Fromm asserted in the book that man has become free, but he longs to become dependent, and longs to
belong; this is man's dilemma. It means that although man has become free, he has experienced freedom
from the terms/requisites of the society, yet the internal desire to be affiliated with someone still exists. In
other words, man wants to be related to a group which becomes his identity. This forms the basis of a
society. Further, this craving to belong may also be to have affection from someone.
Fromm said that this need for freedom and dependence creates orientations. Orientations are relatively
prominent forms in which we spend our energy. He identified five orientations:
i. Receptive orientation
Receptive orientation is represented in a submissive and meek attitude. This means that man tends to accept
what is being enforced upon him in order to satisfy his desire to belong to someone or some group.
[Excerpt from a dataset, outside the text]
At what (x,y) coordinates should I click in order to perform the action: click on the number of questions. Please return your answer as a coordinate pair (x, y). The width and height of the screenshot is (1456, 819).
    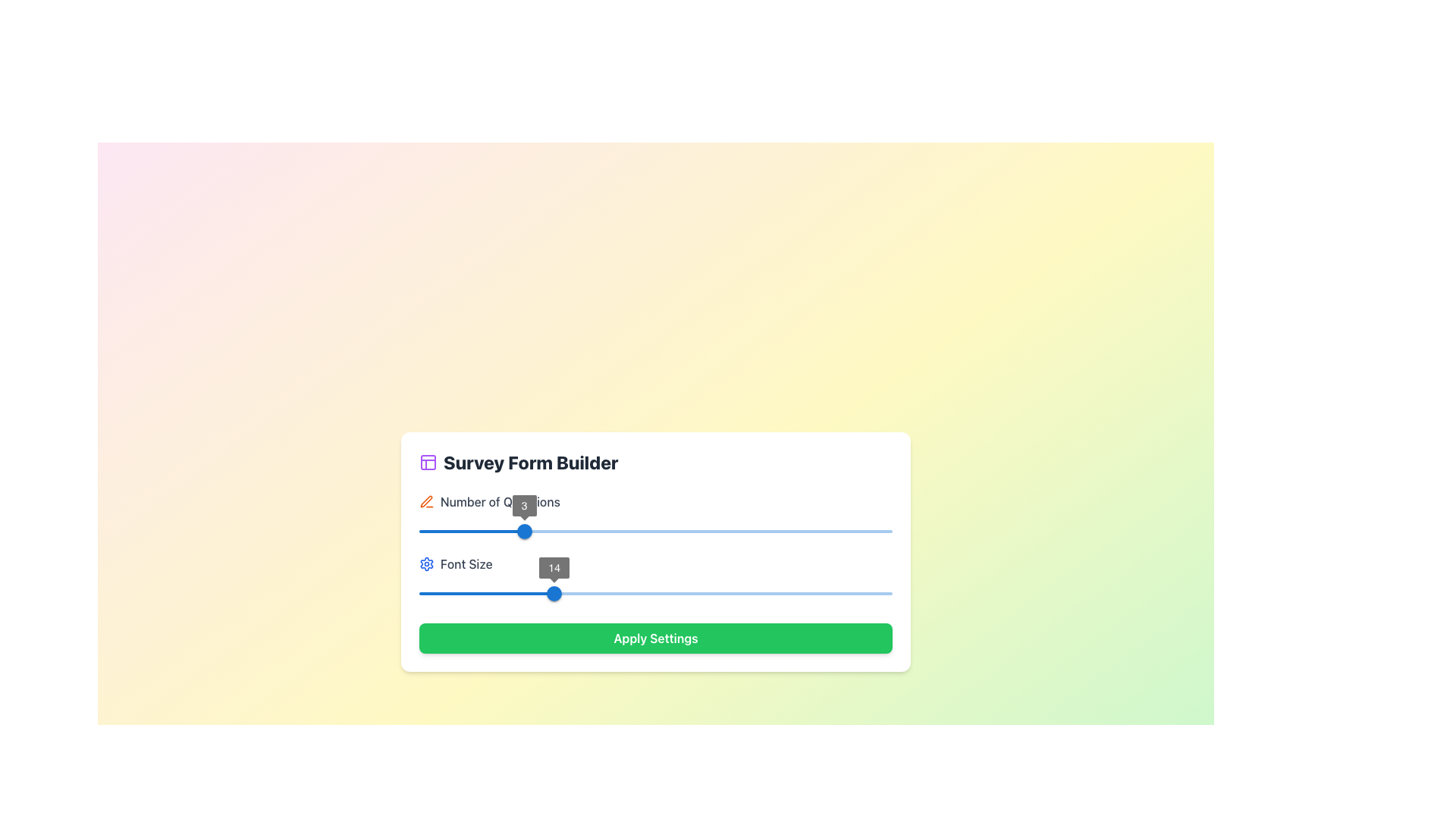
    Looking at the image, I should click on (555, 531).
ii. Exploitative orientation
Exploitative orientation means to be aggressive and using others for own purposes. This orientation entails
that a person makes use of others for achieving his personal motives, which may not be in other person's
interest.
iii. Hoarding orientation
Hoarding orientation is represented in distrust for others and rigidity shown by a person. In other words, a
person who feels that he cannot trust others tends to keep everything with himself. He also becomes rigid
in his approach not letting anything change his dispositions.
iv. Marketing orientation
Marketing orientation is represented when the person adopts socially approved ways of behaviour and
dealing with others and sells himself. In other words the person behaves in a manner which is liked by
others. Therefore, he markets himself in front of others.
v. Productive Orientation
Productive orientation is the healthy way of life. This is the way of life where the individual realizes his full
potential.
The first four are neurotic orientations. In later life Fromm became more of a social philosopher than a
psychoanalyst and wrote and delivered lectures on his view of psychology and society.